Creo que Mimí tiene toda la razón del mundo y que precisamente ésa es la opinión de Sábato (sólo se trata de un caso —no infrecuente— en que el literato, olvidando la psicología de su personaje, pone en boca de éste palabras que pertenecen al autor pero no al personaje).

Ahora bien, Hunter —entiendo que también muy juiciosamente— le objeta a Mimí:

—Te vuelvo a repetir, Mimí, que no hay motivos para que digás los nombres rusos en francés. ¿Por qué en vez de decir Tchékhov no decís Chéjov, que se parece más al original?

Muy bien. Hunter —abstracción hecha del pleonasmo te vuelvo a repetir— está en lo cierto. Pero ¿qué diablos significa la grafía Tchékhov?

Si el lector está ligeramente familiarizado con la lengua francesa, se dará cuenta de que deberá pronunciar algo muy parecido a tshejóv, según la costumbre gala de darles terminación aguda a los apellidos extranjeros.

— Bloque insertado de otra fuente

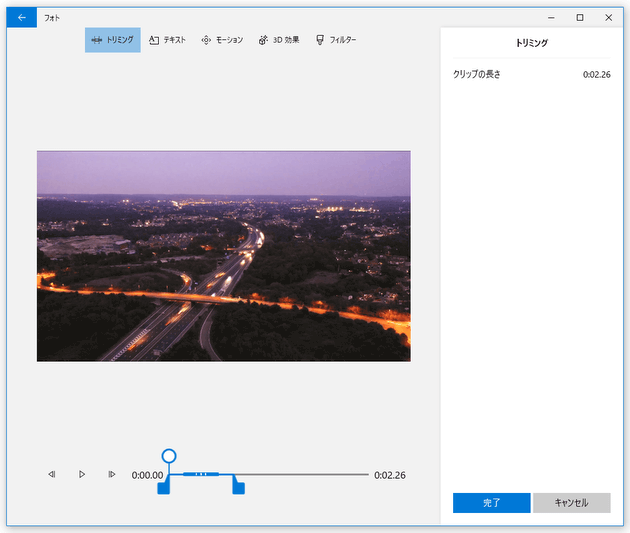
Task: Go back using the top-left arrow
Action: tap(21, 17)
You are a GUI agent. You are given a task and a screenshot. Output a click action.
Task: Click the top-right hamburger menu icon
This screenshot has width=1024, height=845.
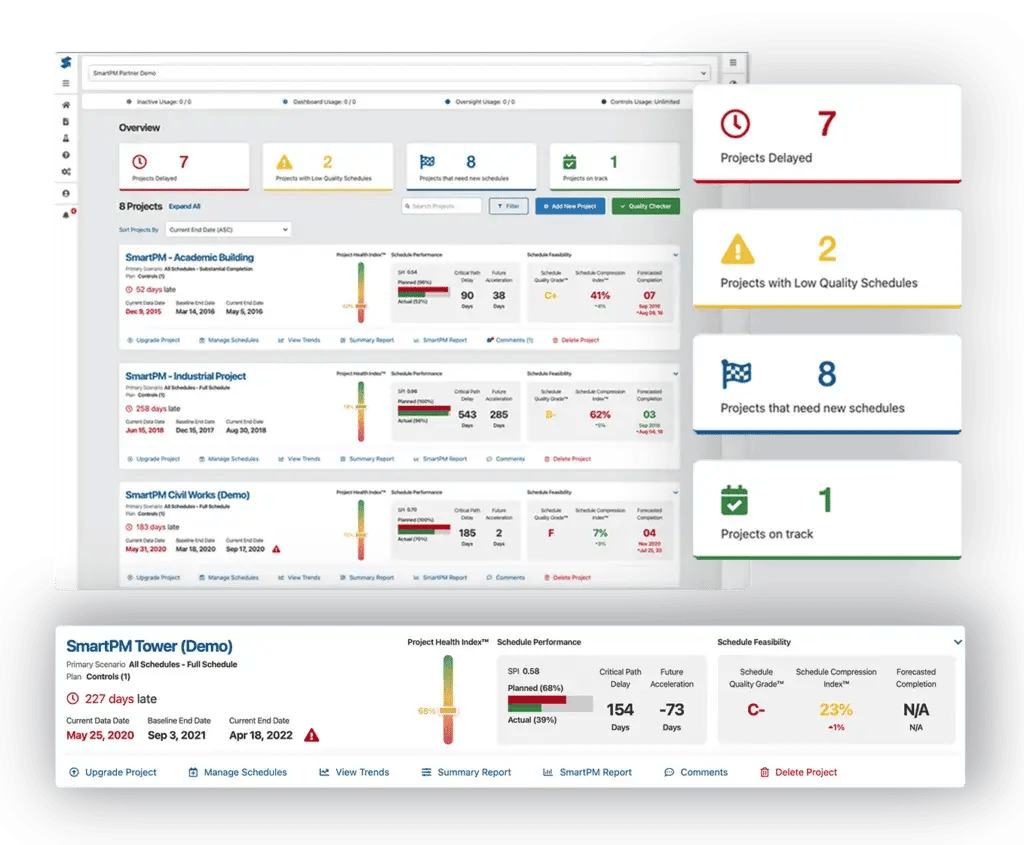733,62
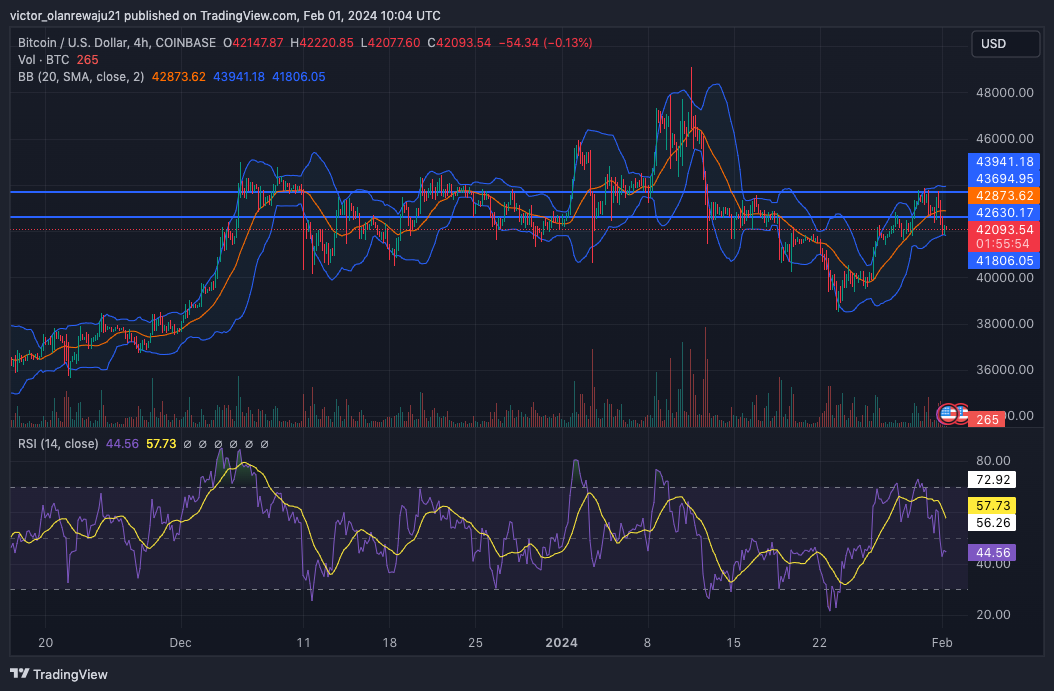Screen dimensions: 1054x691
Task: Click the purple 44.56 RSI value tag
Action: pyautogui.click(x=992, y=553)
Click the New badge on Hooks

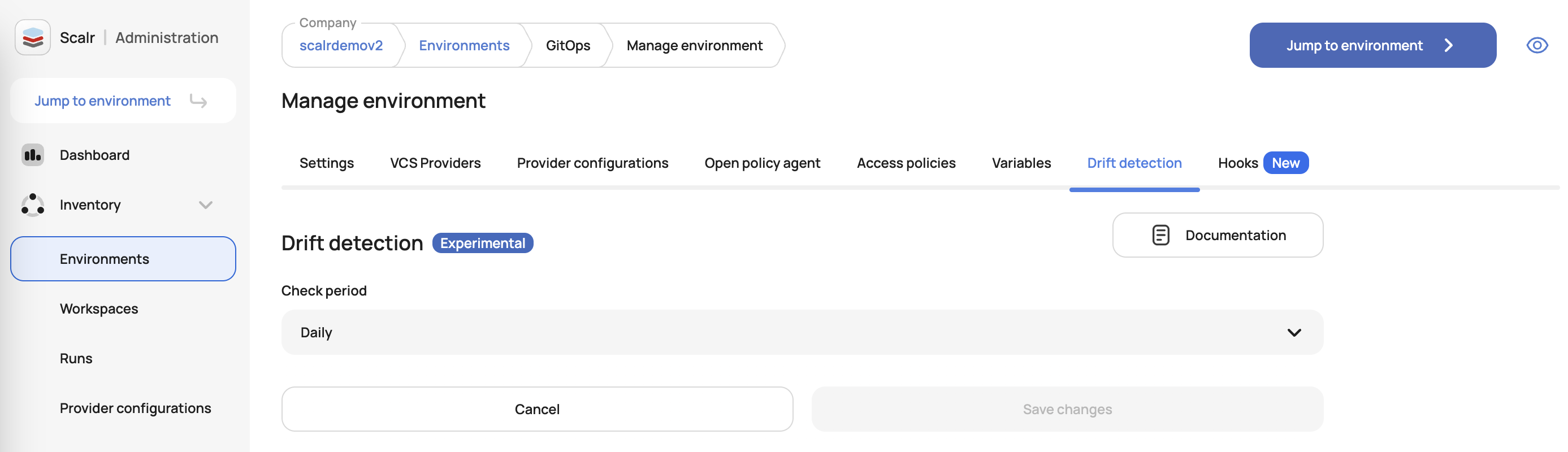tap(1285, 163)
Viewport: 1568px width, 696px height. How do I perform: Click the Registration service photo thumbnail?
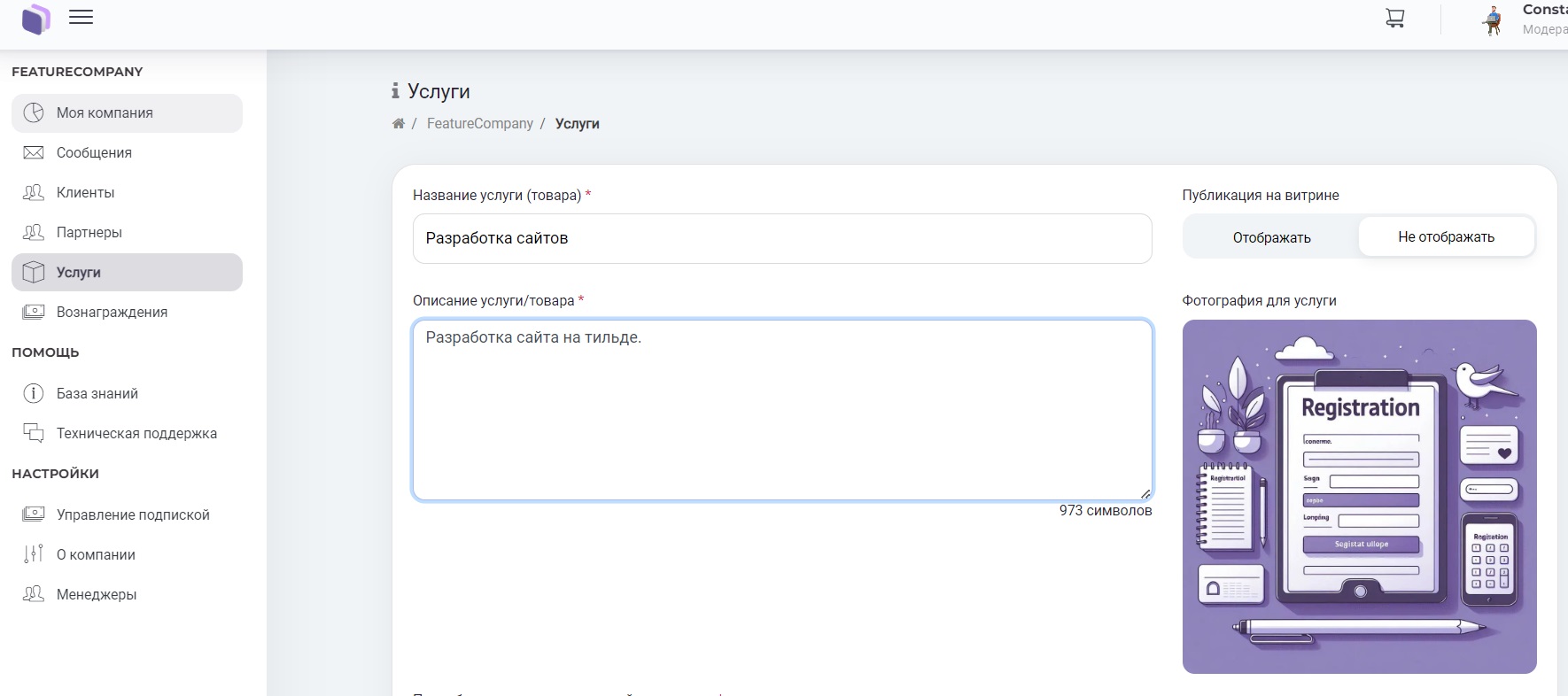(1359, 496)
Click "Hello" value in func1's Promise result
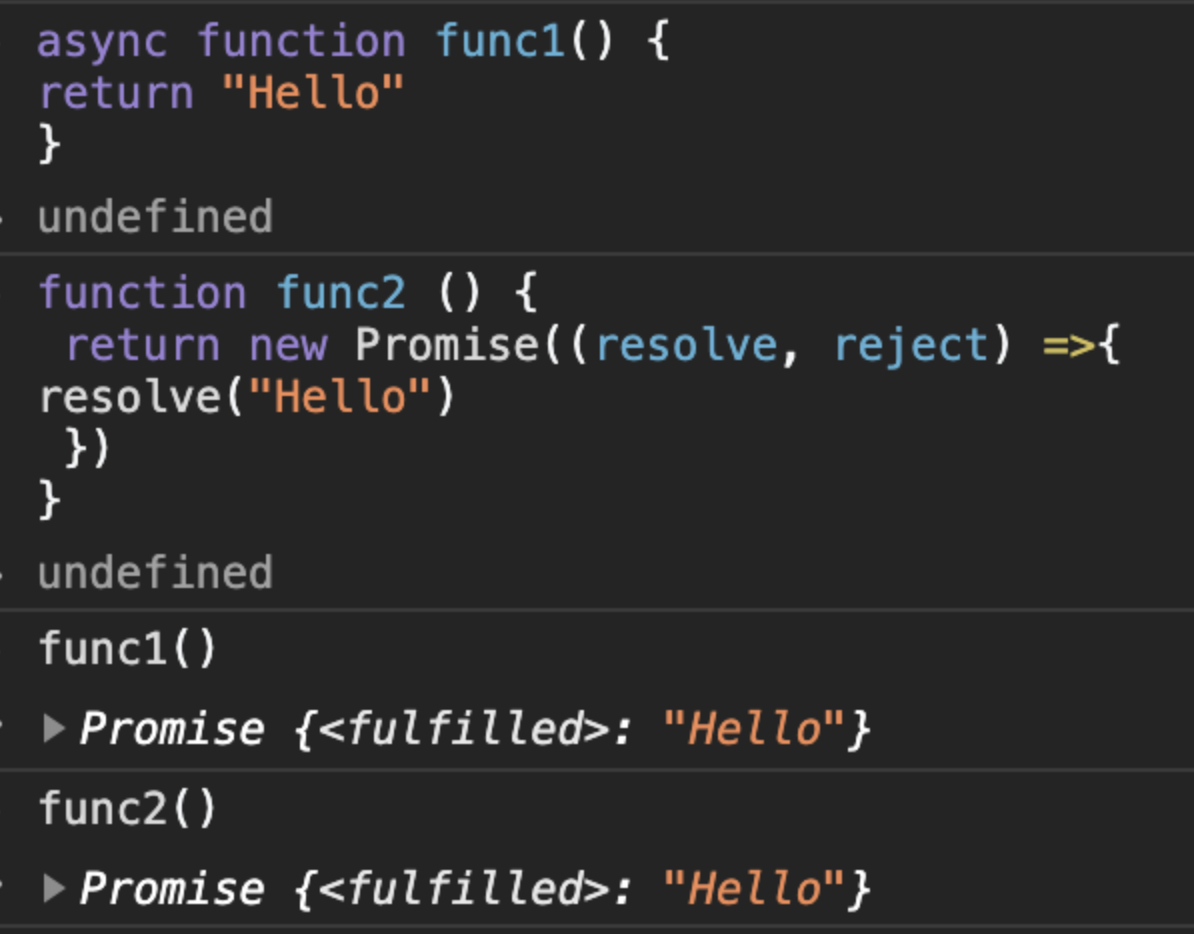Screen dimensions: 1194x934 pyautogui.click(x=755, y=729)
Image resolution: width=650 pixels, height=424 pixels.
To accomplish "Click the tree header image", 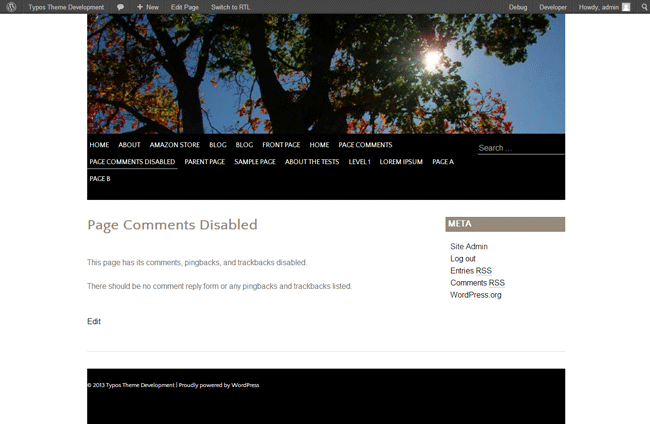I will [326, 74].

Pero, si el lector es un humilde monogloto que sólo entiende el español, leerá la grafía Tchékhov como si sonara tchékov o, más probablemente, tchékob. Con lo cual habrá inventado un escritor inexistente.

Digamos que Sábato ha confundido el campo acústico de los fonemas que oímos con el campo visual de los signos gráficos convencionales que llamamos letras. En rigor, para expresar cabalmente lo que quiso decir, debería haber escrito que Hunter dijo:

¿Por qué en vez de decir Tshejov no decís Chéjov, que se parece más al original?

Eso mismo opino yo. Sábato tiene razón en el concepto, pero lo transmite de manera equivocada.